◆ Reading text ◆
-----

1. Introduction

1.1. Methodology

The aim of this research is to establish quick method for estimating monopiles lateral ultimate capacity based on few soil parameters and design inputs. This is done by the study the monopile behavior under eccentric lateral loading similar to that of a 5MW wind turbine in a medium depth water. To do so, several prototype dimensions of MP models were established. A series of finite element models employing displacement-controlled loading were conducted. Models’ responses were evaluated for their bending behavior and lateral ultimate capacity. A new normalization study examines whether the lateral capacity can be described by only the L/D ratio, a combination of L/D and normalized stiffness of monopile. The effects of footing rigidity on the lateral ultimate capacity of monopiles foundation is studied, by changing the ground conditions, and generic curves are established relating the ultimate lateral capacity of the foundation with respect to L/D and the foundation normalized stiffness E_p^* given by:

$${{\mathbf{E}}_{\mathbf{p}}}^{*}=\frac{{\mathit{E}}_{\mathit{p}}{\mathit{I}}_{\mathit{p}}}{{\mathit{I}}_{\mathit{s}\mathit{c}\mathit{p}}}$$

(1)

E_p^*: normalized stiffness; E_p: pile Young’s modulus; E_s: soil elastic modulus; I_p: pile moment of inertia; I_scp: moment of inertia of a solid cross-section pile of same diameter as actual pile.

Specifically, we investigate the mode of contribution to by normalization procedure of the ultimate capacity of monopiles considering the effects of soil profile and pile/soil relative rigidity given by E_p^*/E₅₀, where E_p^* is the foundation normalized stiffness and E₅₀ is the soil Youngs modulus at 50% of q_f, where q_f is the ultimate deviatoric load causing failure of soil specimen in a triaxial apparatus, and by normalizing lateral ultimate capacity by soil shear strength and pile’s diameter. Design charts are established to develop MP lateral ultimate capacity considering L/D and E_p^*/E_s ratios for the given eccentricity. Finally, predictive equations are proposed to calculate MP lateral ultimate capacity based on best fit data from FE results. The normalization method used paves the way for use of same framework with other eccentricities.

Three-dimensional (3D) finite element models (FEMs) were conducted to simulate the MP foundations. Tetrahedron 10 node elements were used to discretize the soil while plate elements were used to discretize the tower and the pile. The FEM was validated against the results of field tests by Zhu et al. (2017), and the pile was simulated using embedded beam elements confined with solid elements instead of plate elements to enable evaluating the structural forces. To account for slippage and gap formation, 6 node interface elements were used to simulate contact between solids (pile) zone and soil. The strength of the interface elements was defined through a reduction factor, R_int, applied to the soil properties, which varied between 1 and 0.3 for soft and stiff soils, respectively. The tower was simulated as a beam element having unit weight, diameter, E and thickness of 77kN/m³, 6m, 200GPa and 0.035m, respectively. It is rigidly connected to surrounding solid elements to ensure the load is transferred uniformly over the pile area. In all models, x and y boundaries were set at 7D from model center and restricted to move horizontally while allowed to move vertically. The bottom, z, boundary was fixed and placed at least 3D below pile tip to avoid any boundary effects and to model rotational stiffness correctly. The FEM had on average 25000 elements.

-----

◆ Information provided ◆
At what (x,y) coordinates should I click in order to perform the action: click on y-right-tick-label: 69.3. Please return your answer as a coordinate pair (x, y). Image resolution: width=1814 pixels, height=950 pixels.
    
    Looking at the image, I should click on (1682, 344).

-----

◆ Work instruction ◆
Using the monopile text, explain in one to three sentences why the fixed bottom boundary of the models was placed at least 3D below the pile tip. The lines above play no part here.

◆ Solution to this problem ◆
The bottom boundary was placed at least 3D below the pile tip to avoid any boundary effects. This depth also let the models capture rotational stiffness correctly.